Skip the pictures and restate, word for word, the lines from the one containing "1046x840 pixels." to the end of the data below.

--- Exercise inputs ---
---
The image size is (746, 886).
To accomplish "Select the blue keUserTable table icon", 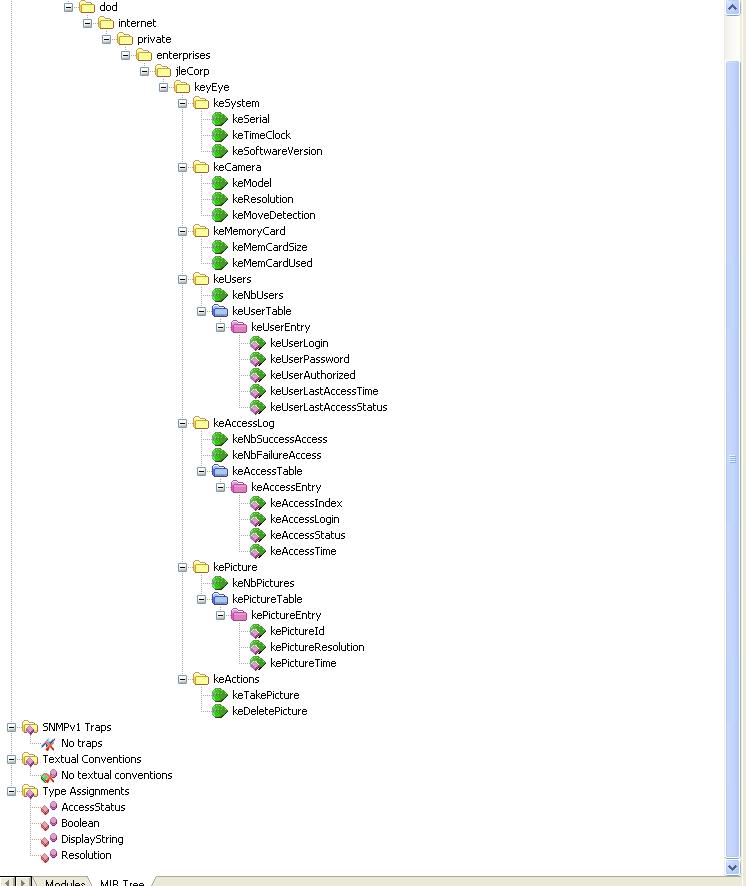I will coord(220,312).
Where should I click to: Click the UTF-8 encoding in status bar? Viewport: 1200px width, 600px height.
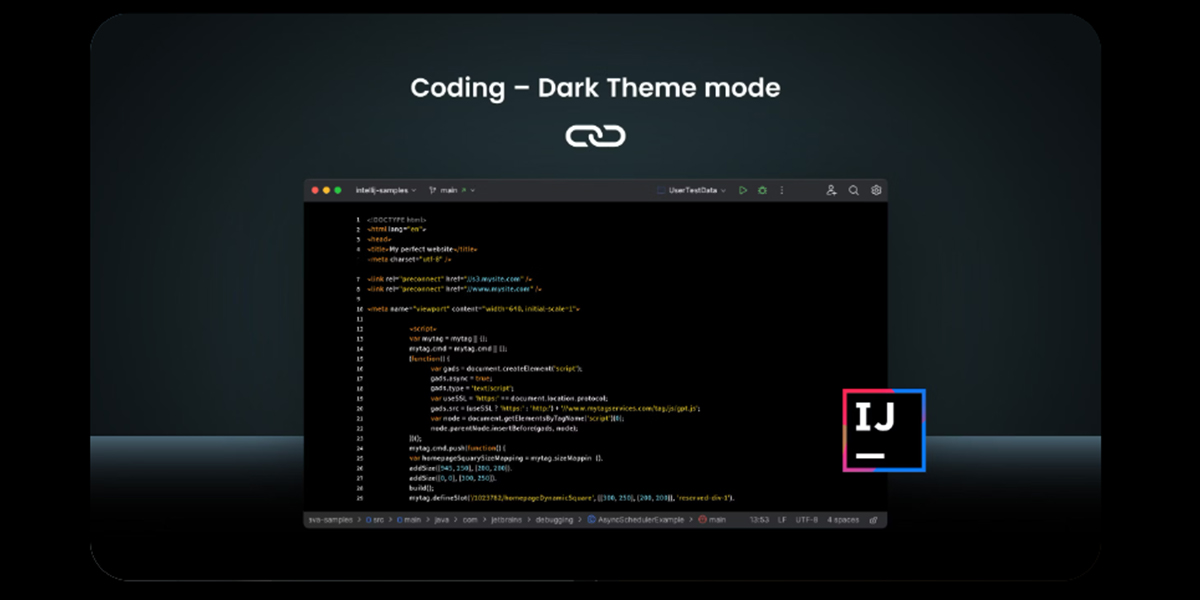[808, 520]
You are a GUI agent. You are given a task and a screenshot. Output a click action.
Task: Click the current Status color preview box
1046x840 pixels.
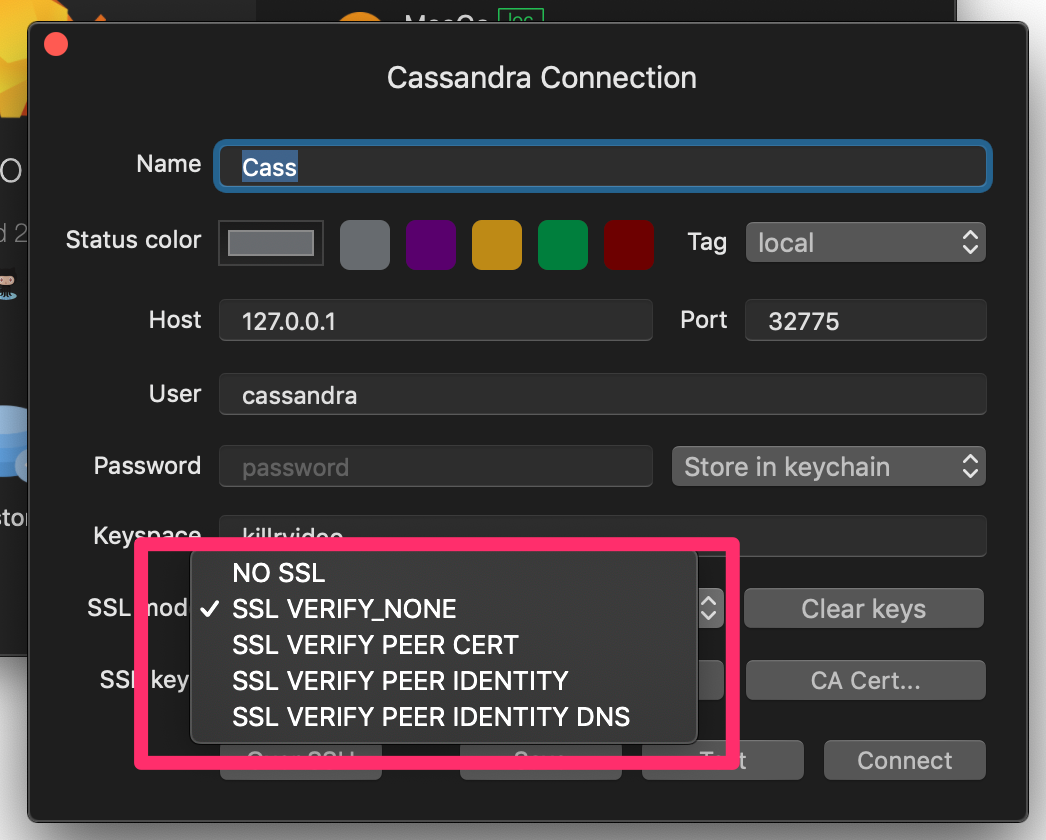270,242
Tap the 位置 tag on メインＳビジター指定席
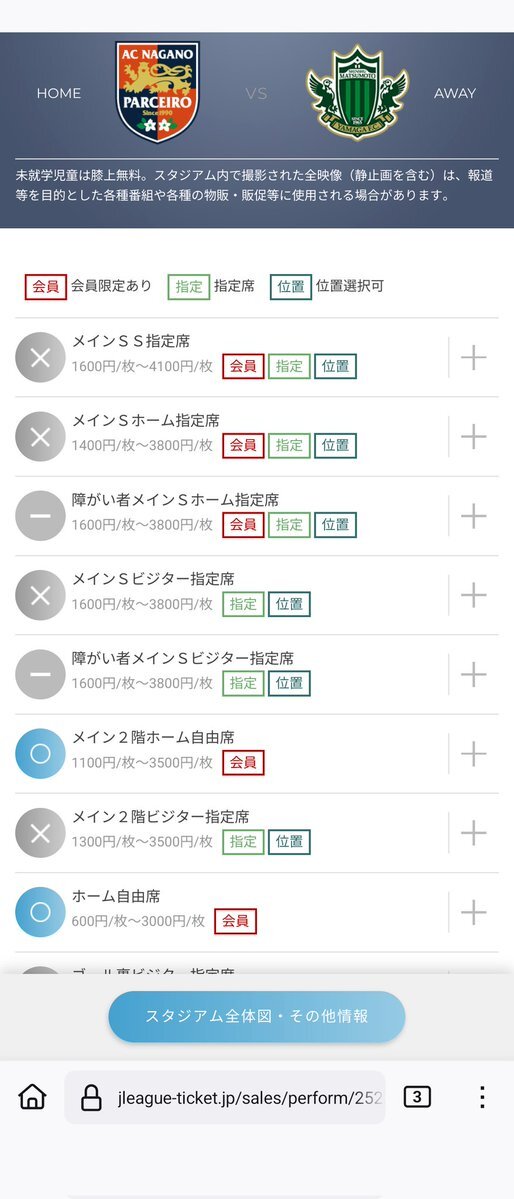 coord(290,604)
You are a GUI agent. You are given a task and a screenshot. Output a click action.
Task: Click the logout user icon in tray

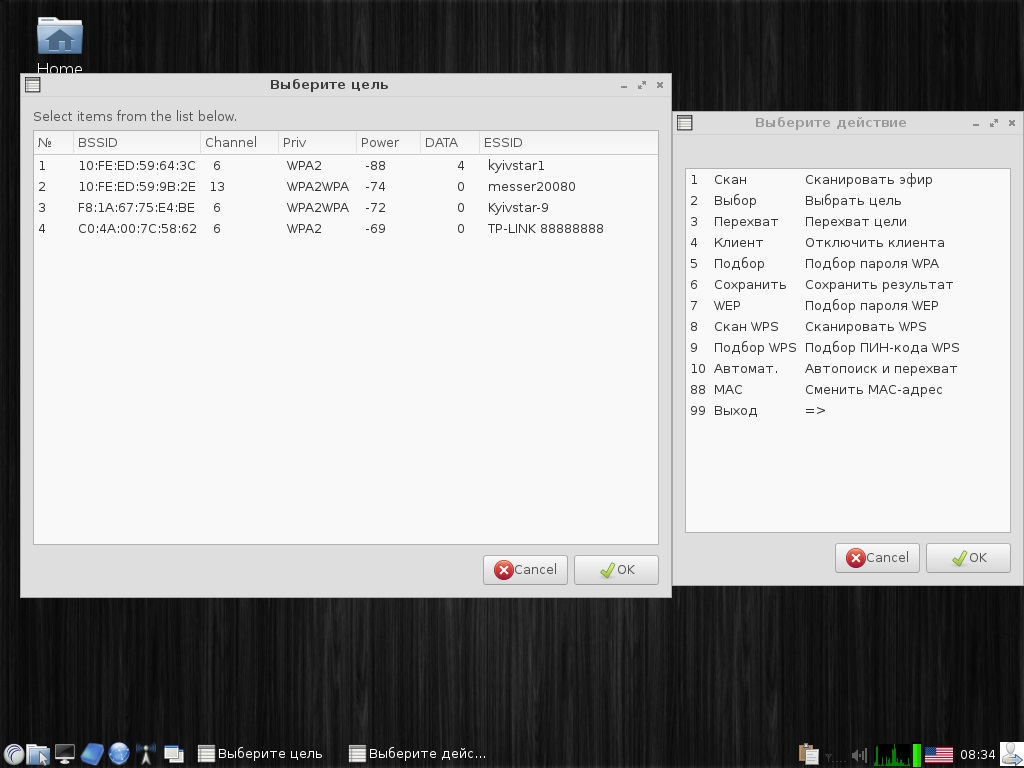click(x=1011, y=754)
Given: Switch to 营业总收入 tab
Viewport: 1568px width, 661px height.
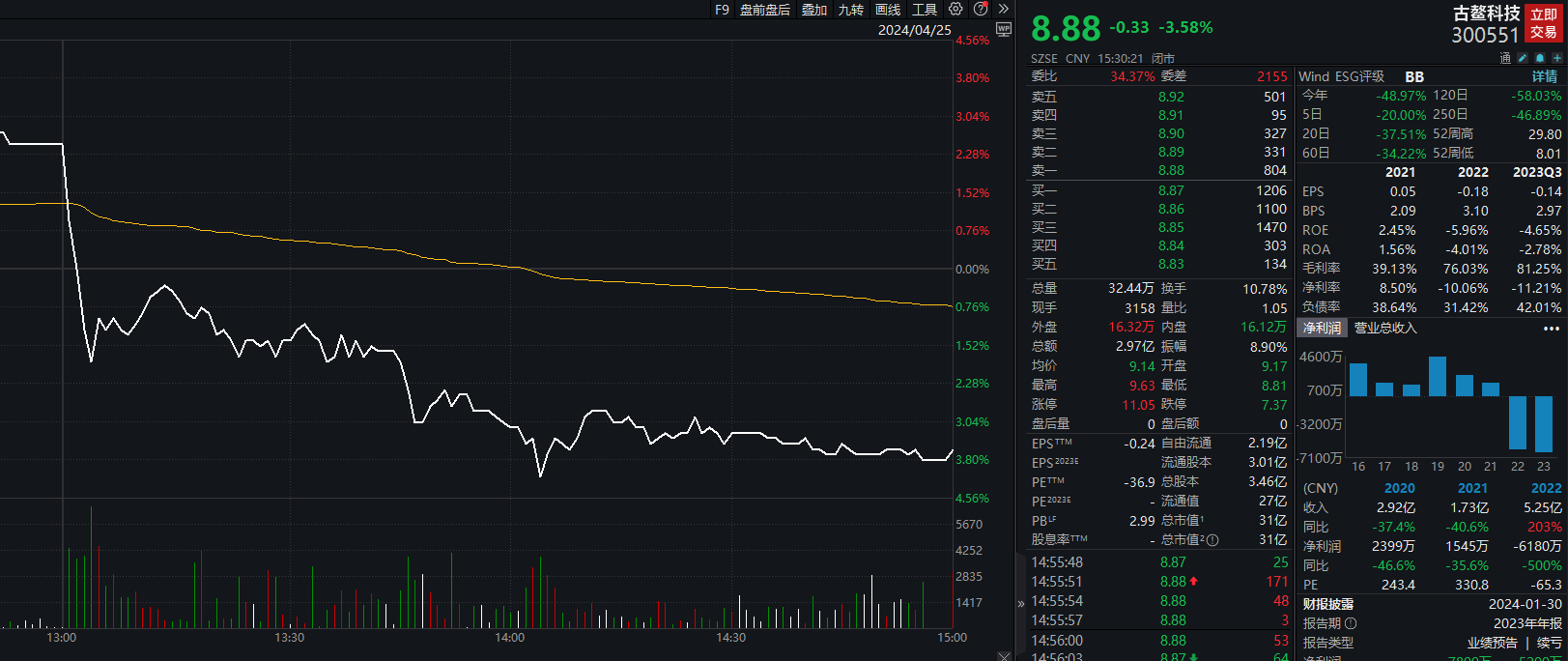Looking at the screenshot, I should [x=1384, y=329].
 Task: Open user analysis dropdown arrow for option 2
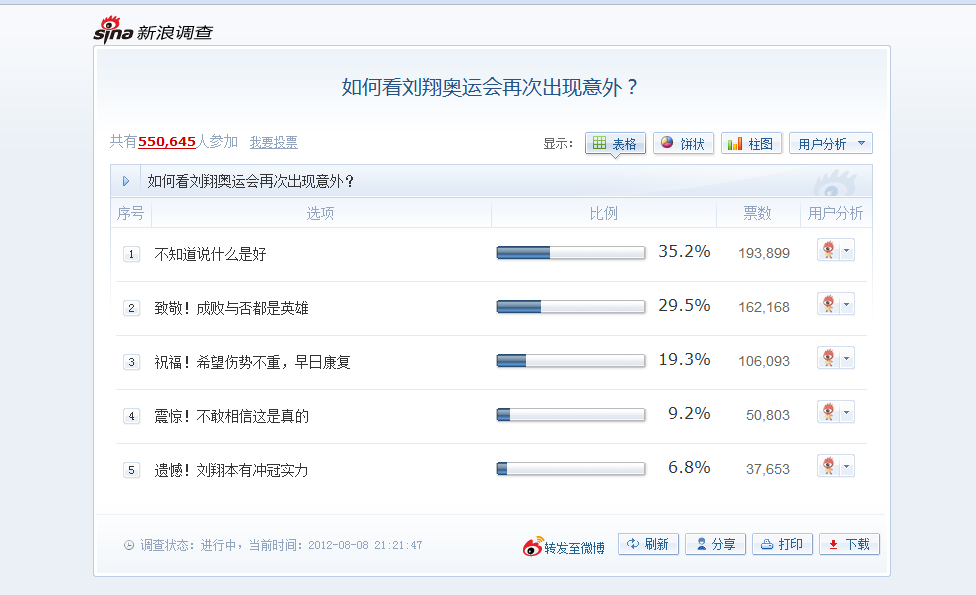coord(847,304)
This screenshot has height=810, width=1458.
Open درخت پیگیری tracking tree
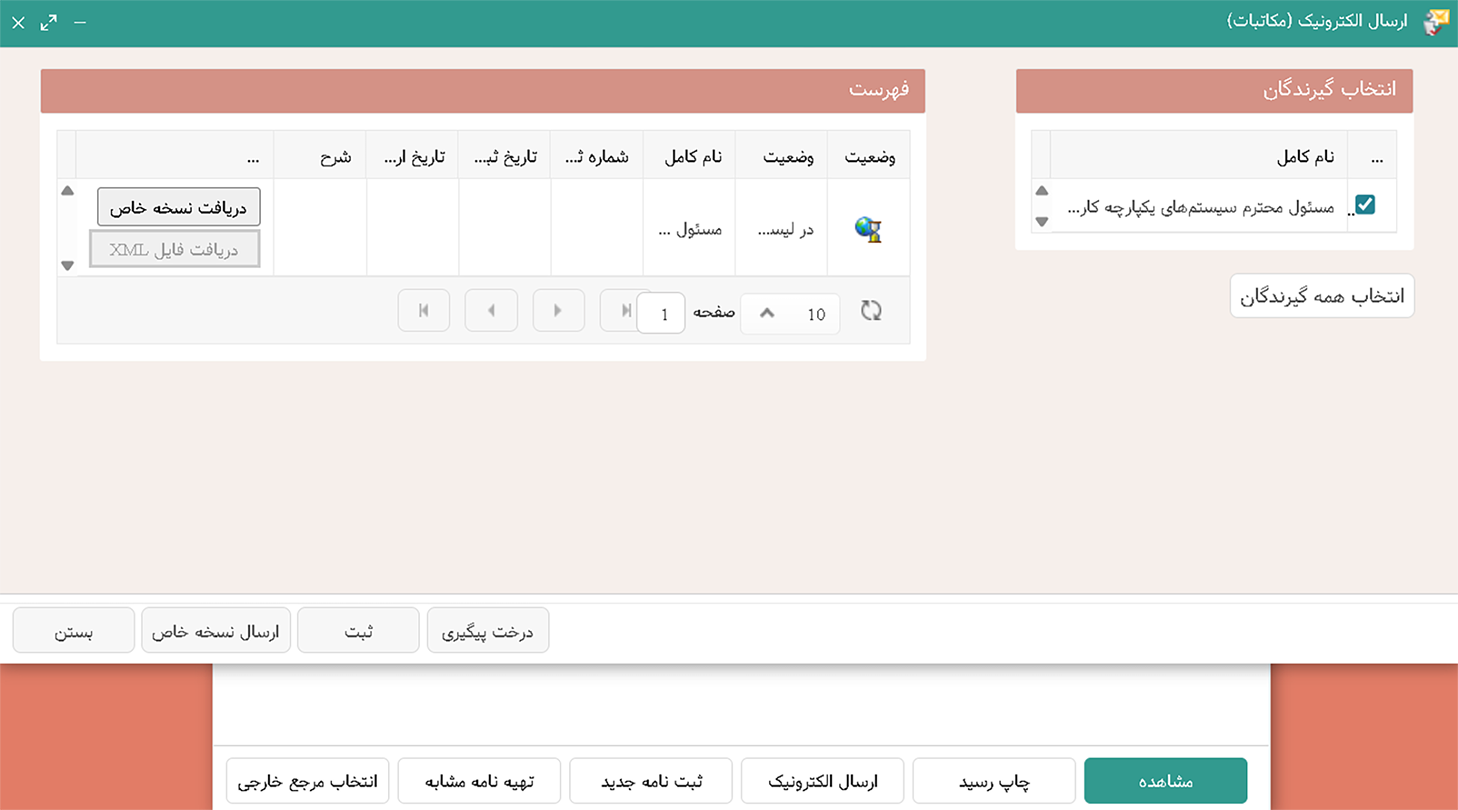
---
--- Solution below ---
1046x840 pixels.
270,242
Tap the 位置 tag on メインＳビジター指定席
 coord(290,604)
You are a GUI agent. You are given a task and a screenshot. Output a click action.
Task: Click the logout user icon in tray

click(x=1011, y=754)
Given: Switch to 营业总收入 tab
Viewport: 1568px width, 661px height.
Looking at the screenshot, I should [x=1384, y=329].
 Task: Open user analysis dropdown arrow for option 2
coord(847,304)
This screenshot has height=810, width=1458.
Open درخت پیگیری tracking tree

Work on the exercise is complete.